Agreeing to sexual activity under pressure or intimidation and threat is also not categorized as consent. Engaging in sexual activity between participants with unequal power dynamics (e.g. student and teacher, or boss and employee) can also be problematic because consent in these situations may not be obtained freely.

What is Consent Exactly?

When it comes to sexual activity, consent is communication. Consent is a requirement for every type of activity, and consent to one activity does not necessarily mean consent in another, or even the same activity at another time. That means having sex with someone in the past does not automatically permit you to have sex with them in the future again, and having permission to kiss or cuddle does not mean you have permission for penetration, or any other act not specified by the person.

It is of paramount importance to discuss boundaries and expectations in a clear and frank manner prior engaging in sexual activity.

Consent is a process

It means you, or your sexual partner can withdraw consent at any point. One way to withdraw consent is by communicating that you no longer feel comfortable to continue this activity and that you want to stop. As withdrawing consent verbally may be challenging sometimes, non verbal cues can also send the same message and you should pay attention to these cues.

If you feel that your partner might be uncomfortable, it is best to talk to them and check in periodically.

 

Enthusiastic consent

Enthusiastic consent is a new model for better understanding consent. It focuses on a positive expression of consent. In simple words, it means that you should look for a presence of “yes” rather than an absence of “no”.

Enthusiastic consent may be verbally communicated, or it may lay in non verbal cues, such as positive body languages (eye contact, nodding head, and smiling). These cues do not necessarily mean consent on their own, but coupled with additional details may reflect consent.
However, it is still necessary to seek verbal confirmation before engaging in sexual activity.

 

Physiological responses and consent

Physiological responses such as lubrication, arousal, erection or even orgasm are involuntary; therefore these responses cannot count as consent to sexual activity.
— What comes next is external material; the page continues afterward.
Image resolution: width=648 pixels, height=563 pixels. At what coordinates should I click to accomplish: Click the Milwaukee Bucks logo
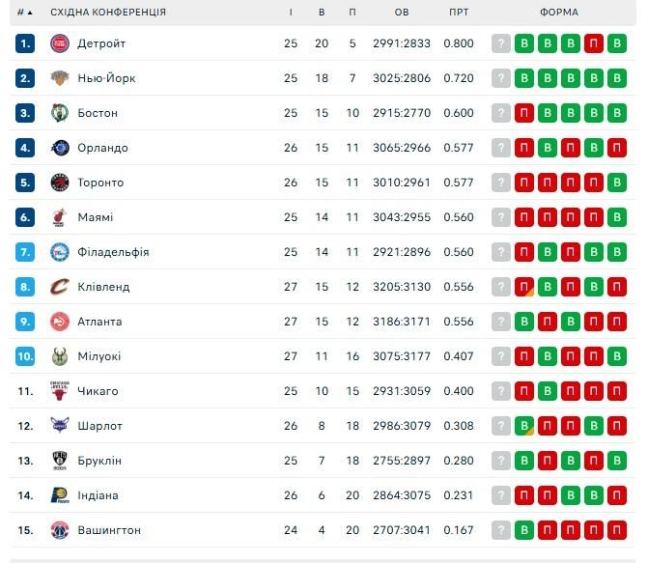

The following acts are not consent

  • Refusing to take no for an answer
  • A nonresponsive, visibly upset and disengaged sexual partner
  • Assuming the type of certain clothes, flirtation or even kissing in an invitation for sex
  • Someone under legal age of consent, even if they verbally agree
  • Someone who is passed out, sleep, or in any way incapacitated by using drug or alcohol
  • Blackmailing, intimidating or using fear to get partner to agree
  • Assuming you can engage in sexual activity because you’ve done it before with that person or have done other sexual acts with that person.